----- Data section

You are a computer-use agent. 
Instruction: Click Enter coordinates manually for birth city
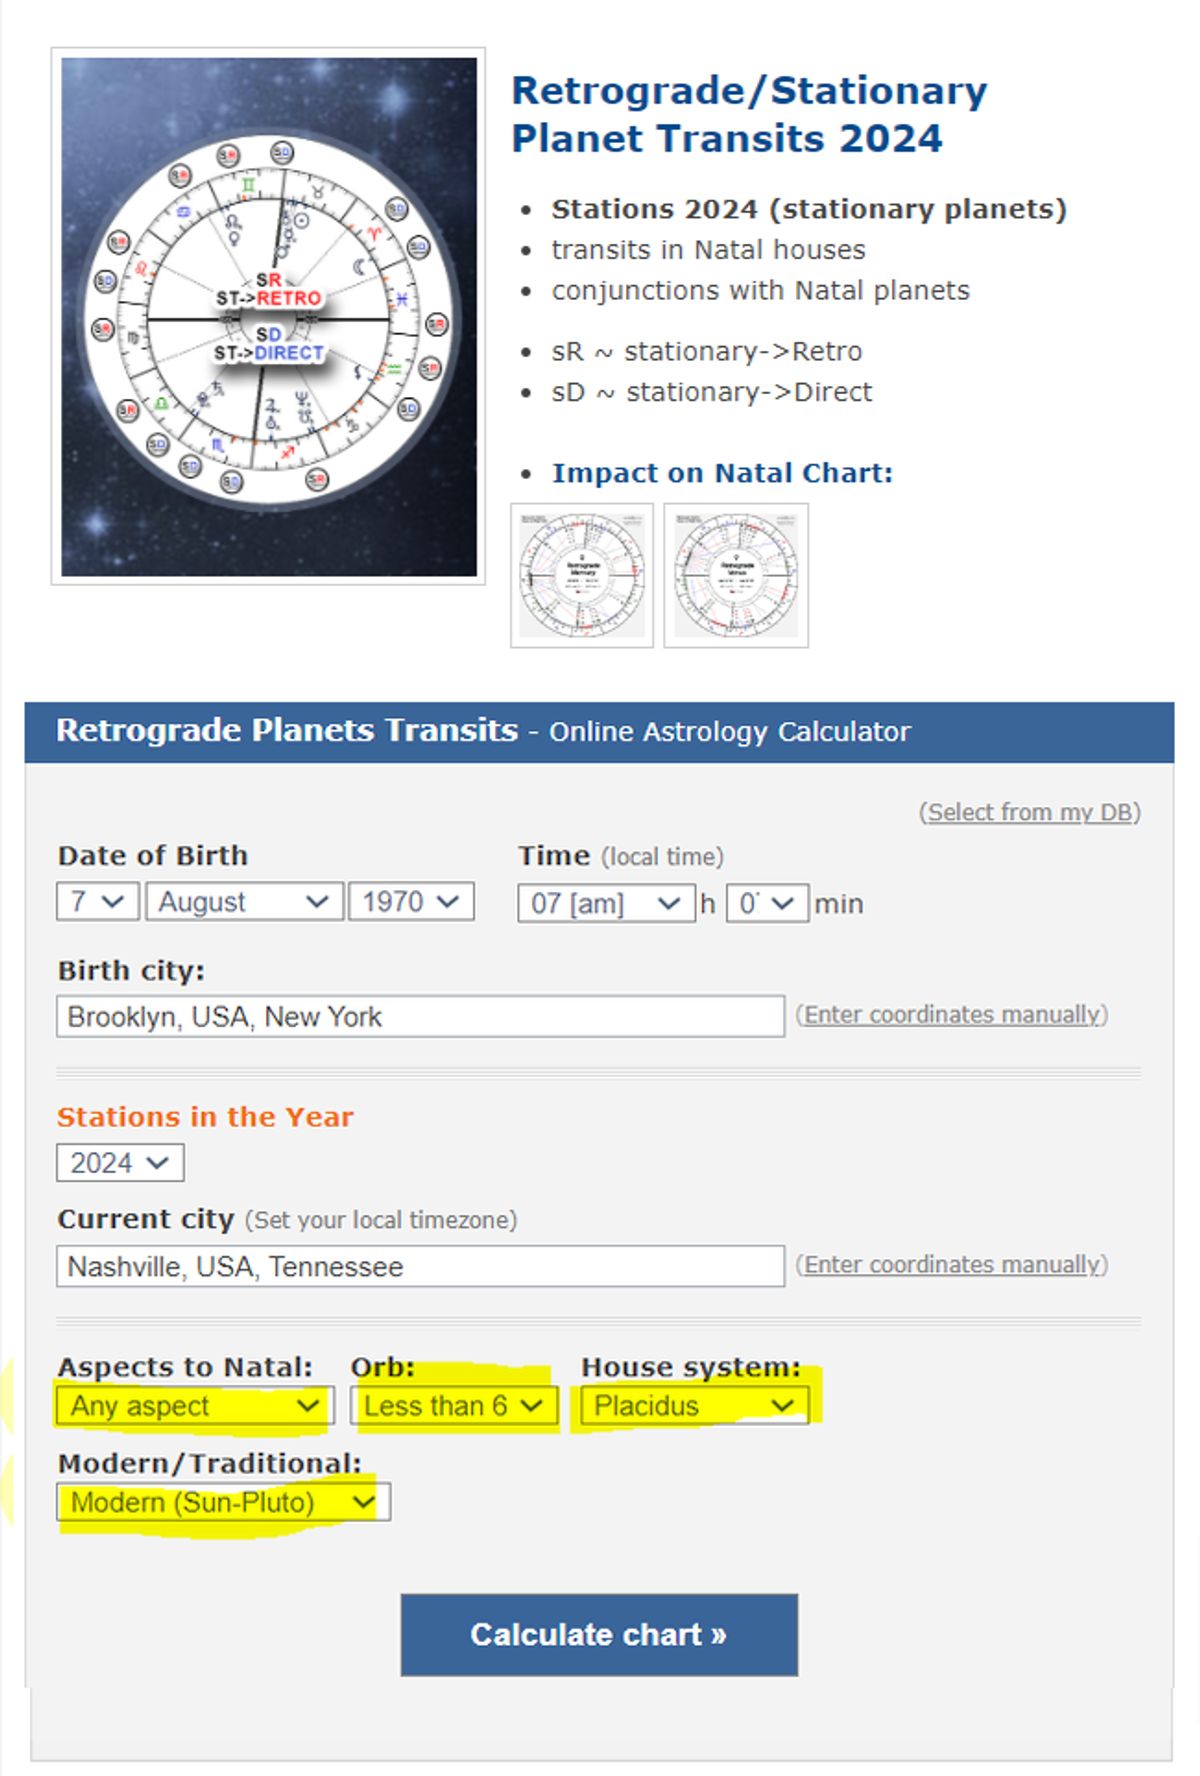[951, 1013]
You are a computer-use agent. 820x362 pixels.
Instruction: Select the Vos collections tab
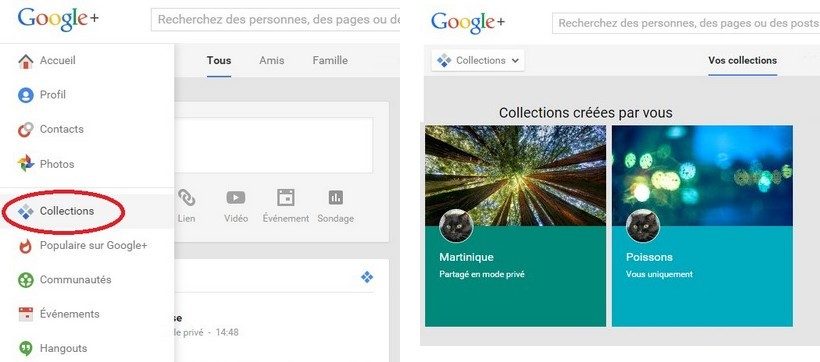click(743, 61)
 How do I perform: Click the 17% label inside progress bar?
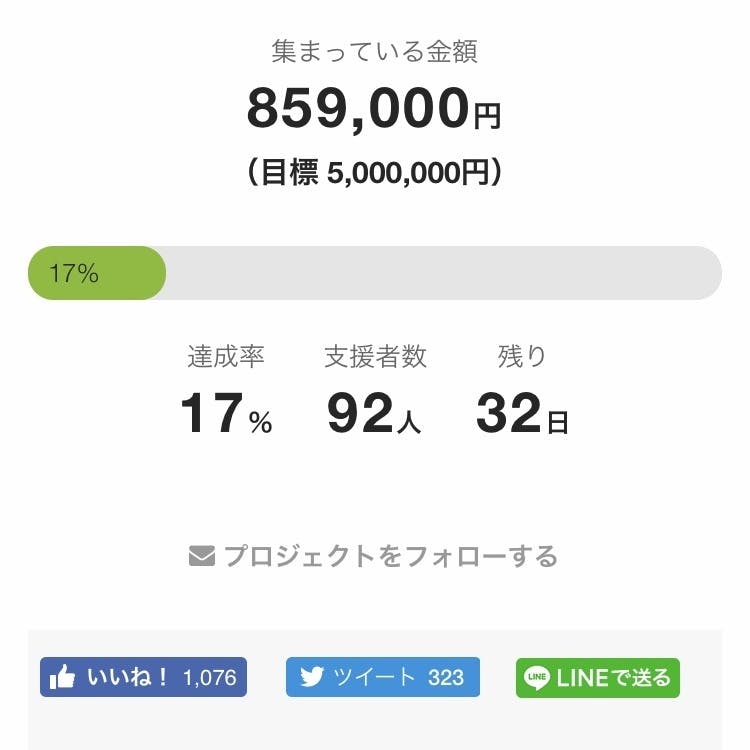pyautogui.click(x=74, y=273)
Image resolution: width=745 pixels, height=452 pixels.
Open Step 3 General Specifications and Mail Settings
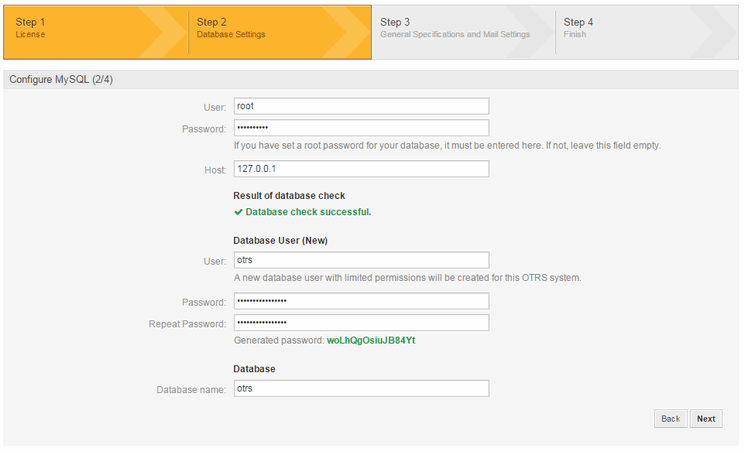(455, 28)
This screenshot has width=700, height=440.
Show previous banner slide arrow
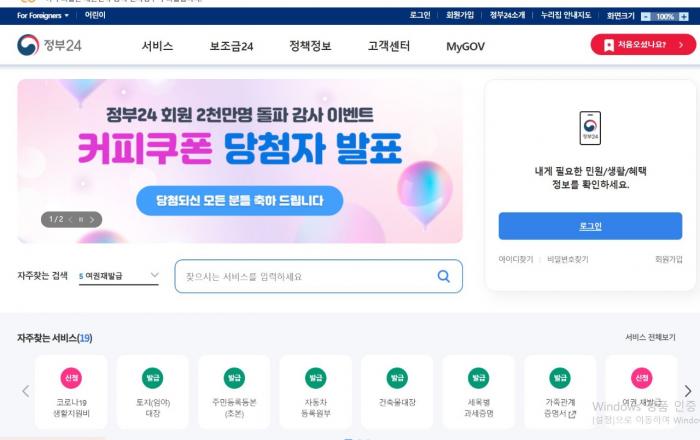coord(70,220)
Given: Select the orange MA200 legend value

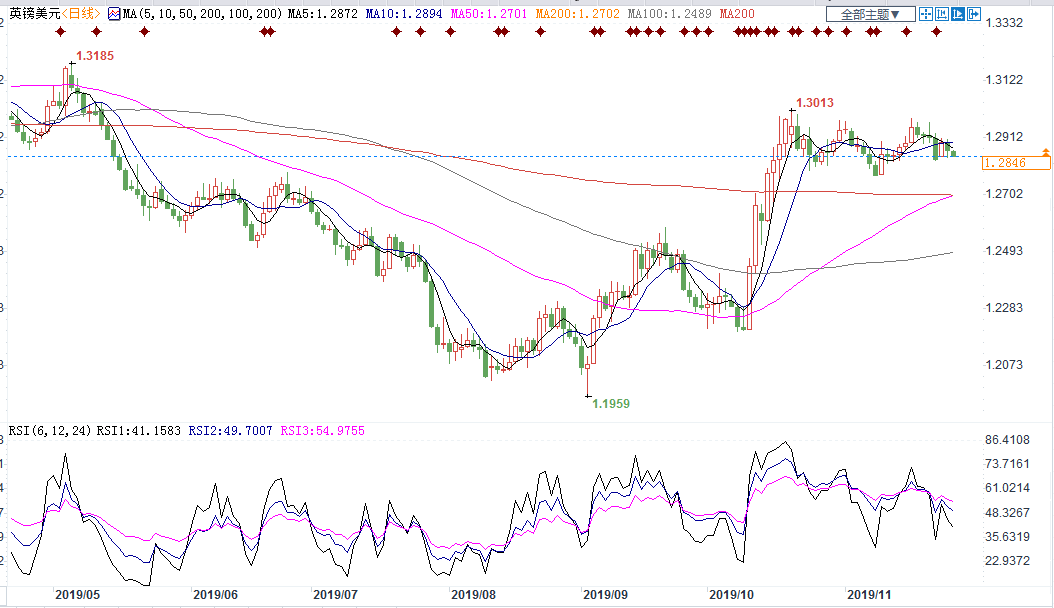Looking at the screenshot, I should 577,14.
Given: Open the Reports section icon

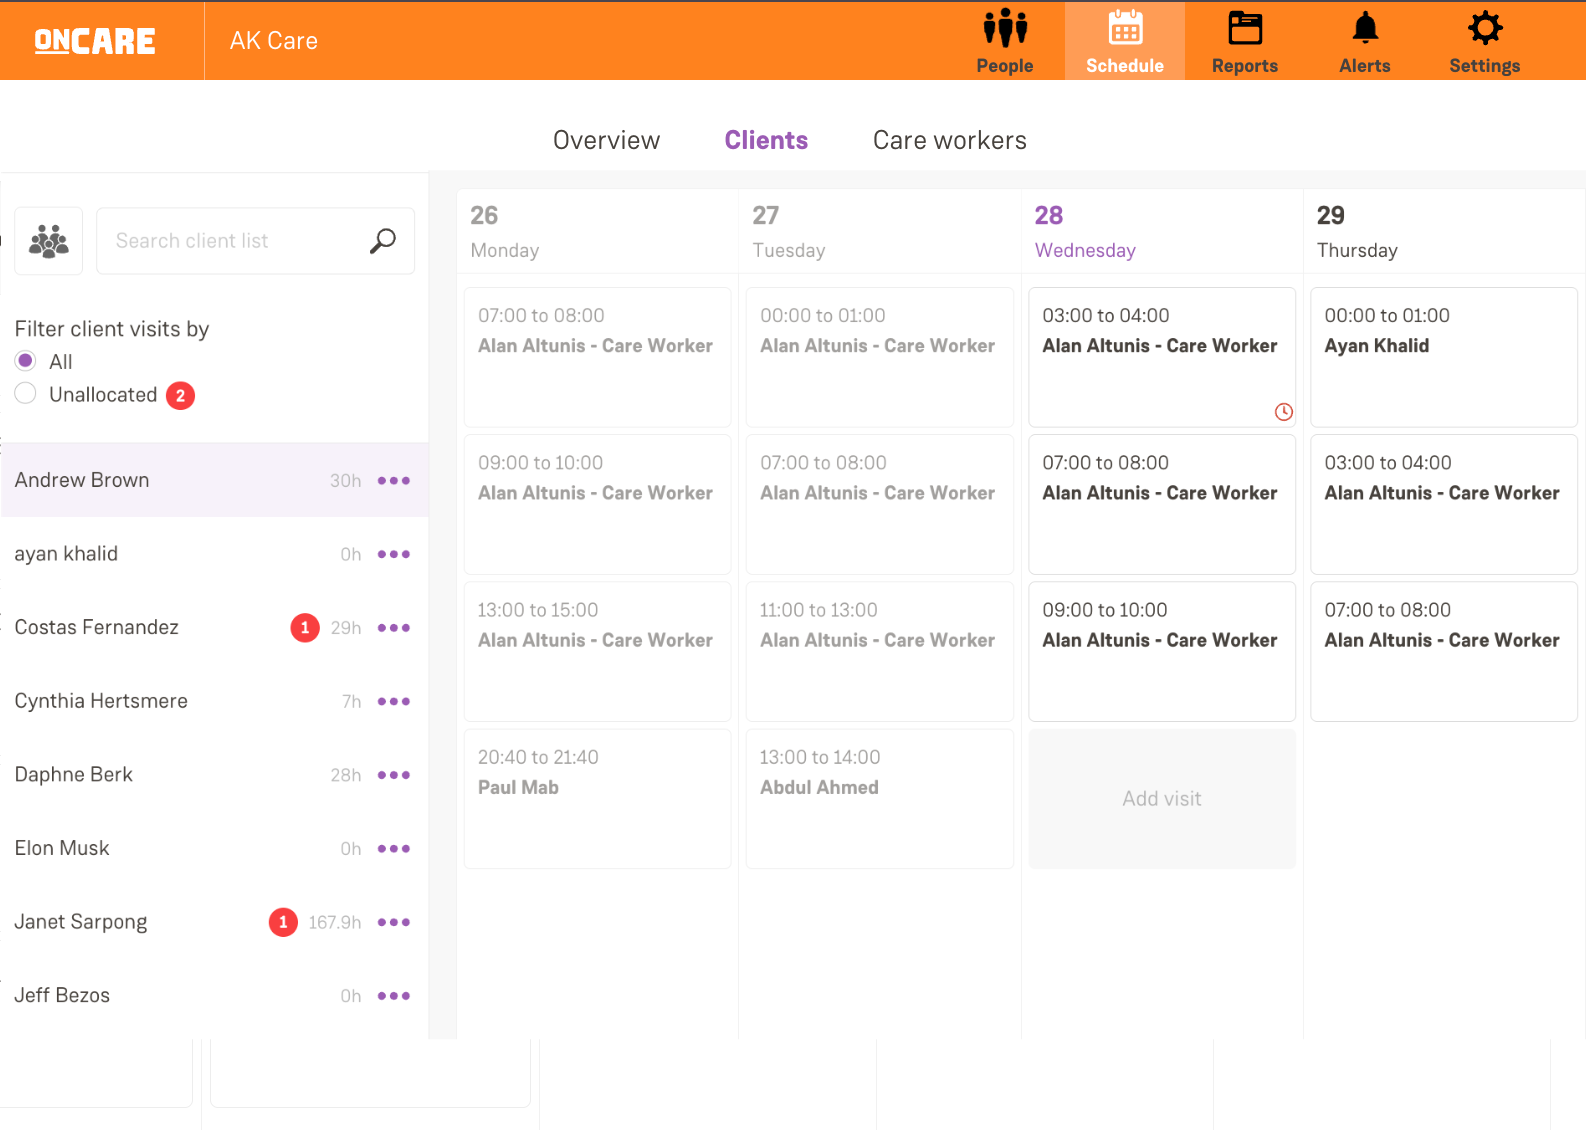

----------

Brief
Apart from the images, every line above needs to be printed again exactly.

Output
You are a computer-use agent. 
Instruction: Click Enter coordinates manually for birth city
[951, 1013]
You are a computer-use agent. 820x362 pixels.
Instruction: Select the Vos collections tab
click(743, 61)
 How do I perform: Click the 17% label inside progress bar?
pyautogui.click(x=74, y=273)
Image resolution: width=745 pixels, height=452 pixels.
Open Step 3 General Specifications and Mail Settings
(455, 28)
This screenshot has width=700, height=440.
Show previous banner slide arrow
coord(70,220)
Given: Select the orange MA200 legend value

Looking at the screenshot, I should 577,14.
Given: Open the Reports section icon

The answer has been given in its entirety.